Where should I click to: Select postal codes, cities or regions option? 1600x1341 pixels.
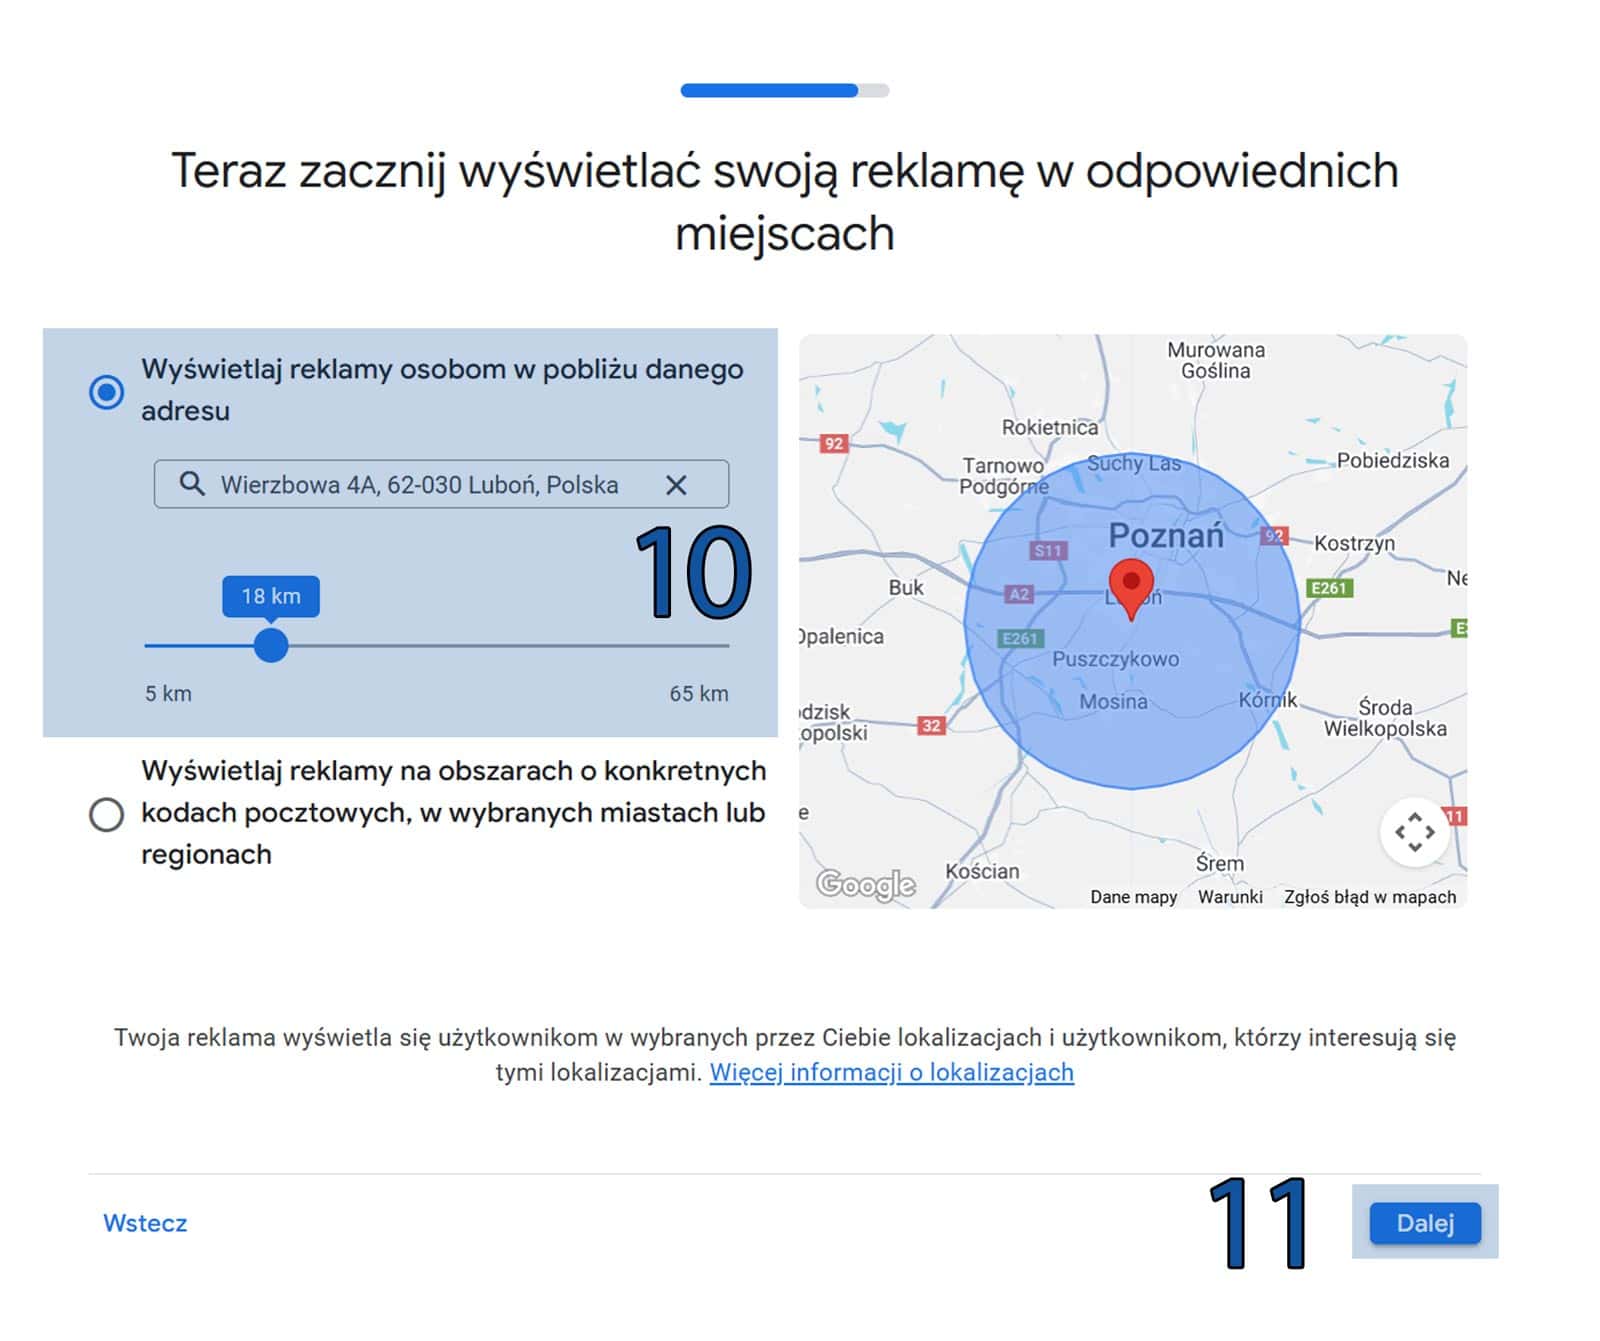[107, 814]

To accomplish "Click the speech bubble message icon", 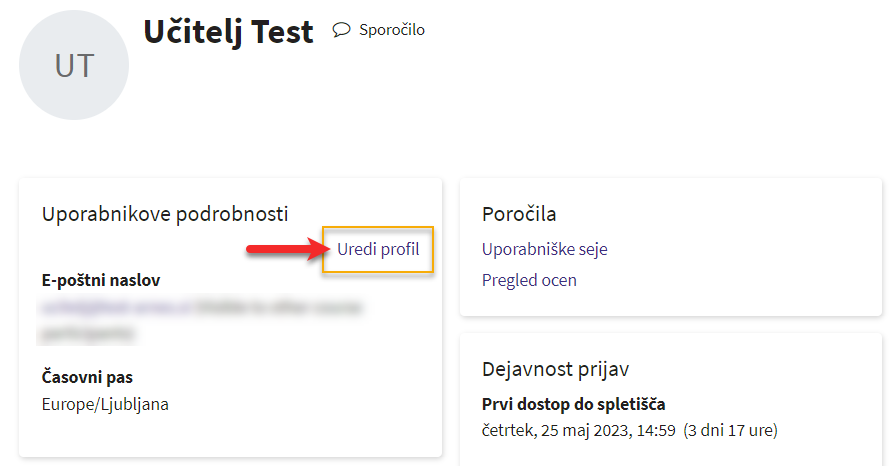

+-------+

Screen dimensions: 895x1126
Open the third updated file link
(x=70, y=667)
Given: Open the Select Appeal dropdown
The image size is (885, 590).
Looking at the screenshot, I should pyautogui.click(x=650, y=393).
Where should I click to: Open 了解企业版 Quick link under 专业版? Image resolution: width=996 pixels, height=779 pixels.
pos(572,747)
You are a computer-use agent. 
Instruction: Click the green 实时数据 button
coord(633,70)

+-------+

- What to do -
Transcribe, word for word, the stretch of lines in the data above from the one with "Where should I click to: Select" through the one with "the speech bubble"; omit all pictures.

- Result below -
Where should I click to: Select postal codes, cities or regions option? 1600x1341 pixels.
[107, 814]

To accomplish "Click the speech bubble message icon", 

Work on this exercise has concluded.